Она старательно расправила светло-желтые юбки: одна из сотен мелочей, которые напоминали Эви, что младшие сестры превращаются в истинных молодых леди. Ну… скажем, таких, которые иногда шпионят за близкими.

Эви положила на колени подушку, отделанную золотой тесьмой, и оглядела сестру. Ей не хотелось немедленно заканчивать разговор. После частичной победы над папой она хотела сразу пойти к маме и начать кампанию. Но без поддержки, а главное, согласия Беатрис хранить тайну у Эви почти не оставалось надежд на понимание.

Возможно, лучшая тактика — откровенность.

— Если ты так считаешь, то, возможно, не слишком внимательно прислушивалась. Иначе поняла бы, что я не думаю сдаваться. Просто пытаюсь получить то, чего хочу по-настоящему. Я довольна нынешним положением вещей.
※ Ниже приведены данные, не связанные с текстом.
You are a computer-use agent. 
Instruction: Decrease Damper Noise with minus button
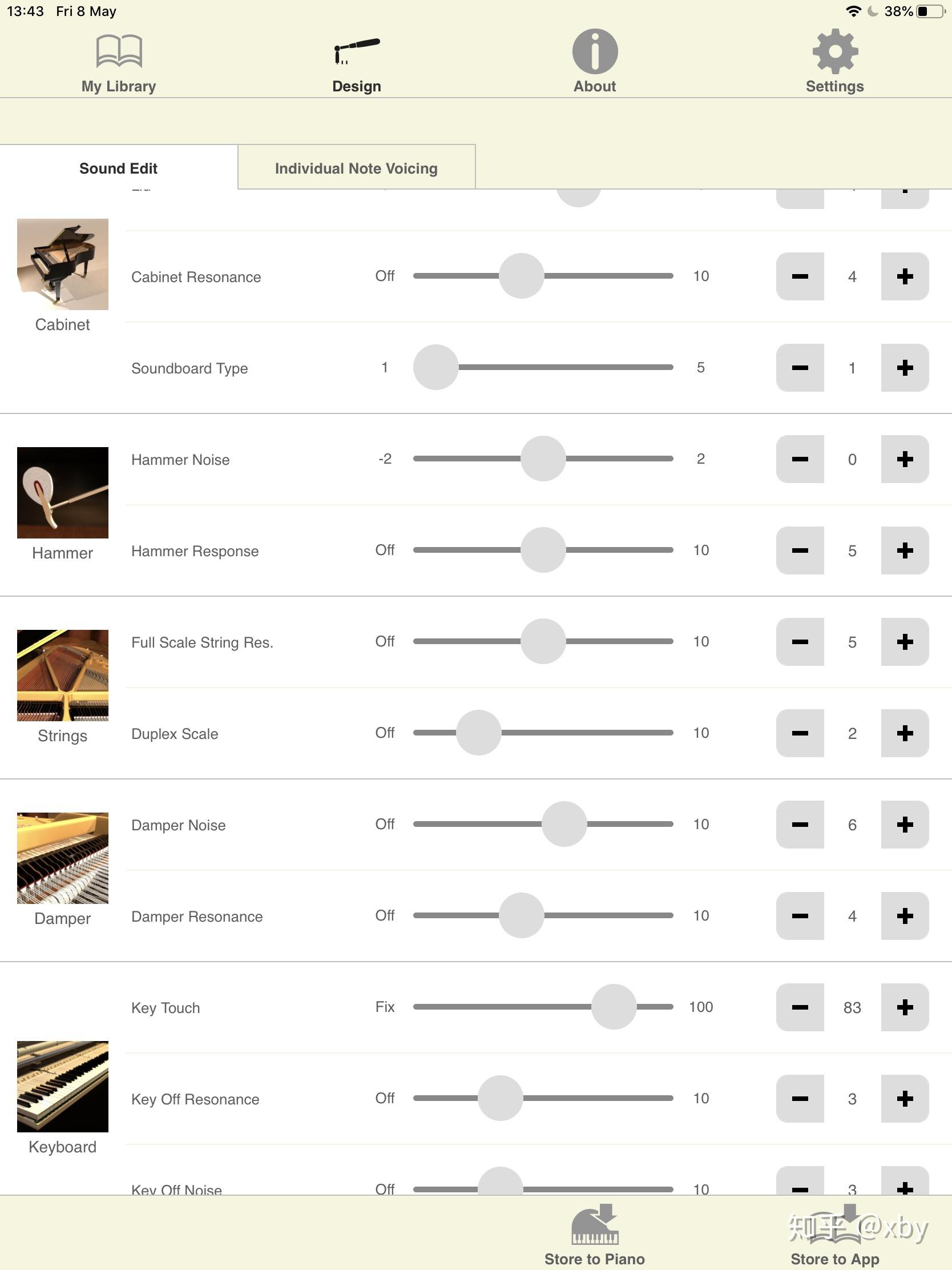[800, 824]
Мне очень нравится работать вместе с папой на конюшне, и, честно говоря, все, кого я встречала в обществе, либо тщеславны, либо скучны, либо стары, либо охотятся за приданым, либо просто не годятся для меня в том или ином смысле. Не в укор Ричарду или папе, но я решительно предпочитаю общество лошадей обществу мужчин.

Беатрис хихикнула и прикрыла рот ладонью, как делала всегда, пытаясь спрятать кривой передний зуб.

— Я вроде бы слышала что-то насчет того, что манеры у лошадей куда лучше, чем у некоторых Джентльменов.

Сестры обменялись улыбками. Конечно, высказывание характеризовало мужское население Англии не с лучшей стороны, зато было на редкость правдивым. За прошедшие пять сезонов она не встретила мужчину, с которым хотелось бы провести месяц, не говоря уже о целой жизни. Конечно, Эви рано усвоила, что, даже если верить, будто знаешь человека, можно трагически в нем ошибиться. Что, если она встретит того, которого посчитает достойным любви, а он окажется очередным бездумным, лживым, равнодушным человеком, которому взбрело в голову поиграть с ней.

Эви, сцепив зубы, постаралась выбросить из головы воспоминания, одолевшие ее вот уже второй раз за день.

Сейчас не время думать о Хастингсе-предателе.

Эви распрямила плечи и встретилась взглядом с Беатрис:

— Я всего лишь хочу сама распоряжаться своим будущим, не оставляя это право в руках какого-то джентльмена. Это все, чего я добиваюсь.

— Но ведь ты ни разу не дала своим поклонникам возможности хотя бы показать себя!

Если бы Беатрис знала, как ошибается!

Воспоминания хлынули через барьер, воздвигнутый в мозгу Эви, и сердце неприятно сжалось. Она дала одному человеку куда больше, чем простой шанс показать себя, и дорого за это заплатила. Больше никогда.

Хорошо, что сестры не узнают о совершенной ею глупости. Отец был единственным, кто знал о ее необдуманном поступке, совершенном семь лет назад. Даже Ричард ничего не подозревал. Эви казалось, что осведомленность папы о том дне каким-то образом связана с его сегодняшним согласием.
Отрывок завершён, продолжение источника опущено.